The Red Flag You Should Be Aware Of Before Ordering Lobster Bisque At A Restaurant

Chefs can be a crafty bunch. In the restaurant industry, margins are so small that making the most of what you have available in the kitchen is paramount. When it comes to fish, this is especially true. If you've ever had fish soup – a chowder or bisque, for example — you likely sampled the delights of a restaurant's leftovers. Bones go into stock, trimmings go toward making fishcakes or rillettes. This is not a bad thing; if anything, it's the sign of a resourceful, creative chef. 

But if there's evidence that a restaurant isn't using its own scraps, that can be a red flag. Take lobster bisque, for example. Though it's undoubtedly a luxurious dish, defined by its big, savory flavors and rich, creamy mouthfeel, it's actually a dish that — like much of the best of French cookery — leans on resourcefulness and leftovers.

If you're at a restaurant and you see the soup on a menu, quickly scan the rest of the offerings. If there's no lobster dish in sight, think twice before ordering the bisque. It should really be made with leftover lobster shells, but if a restaurant doesn't serve lobster, chances are the bisque you're about to enjoy has either come from a can or wasn't fresh but, rather, frozen. Or its has no lobster in it at all.

Some other red flags to look out for

There are other red flags to watch out for on restaurant menus, so keep a weather eye. One that should be obvious before you even walk in the door is an unnecessarily expansive menu. If the menu is biblical in scale, filled with photos of food and insistent on how incredible its contents taste, you'd be wise to approach it with a little skepticism. Good food speaks for itself, after all.

The same goes for excessive variety — if the place has Indian butter chicken on the menu alongside spinach and ricotta lasagna, with a sushi section toward the back page, it's unlikely that any of it is going to be particularly special. When it comes to seafood restaurants in particular, it's also a sign that the likelihood is, whatever you're about to eat has been frozen — not what most people expect when they go out for dinner. 

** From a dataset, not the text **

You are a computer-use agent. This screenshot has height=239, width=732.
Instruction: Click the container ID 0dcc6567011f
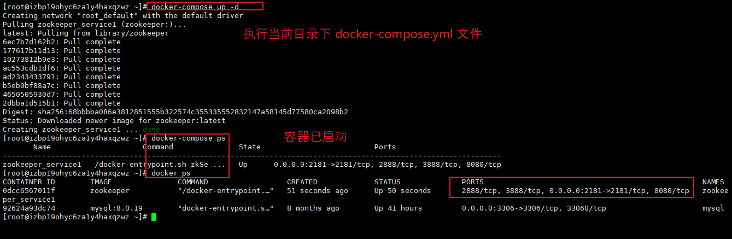point(29,191)

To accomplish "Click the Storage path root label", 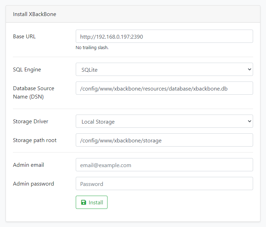I will point(35,140).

Instead, look for restaurants with a more focused menu: a sign that whoever's in the kitchen actually knows about, and crucially cares about, the kind of cooking they do there. If that menu changes throughout the year, even better — it's a sign that the ingredients the restaurant uses are important to it. A kitchen that puts quality front and center, whether that's in its produce or its fish, is a kitchen you can trust to deliver a great meal.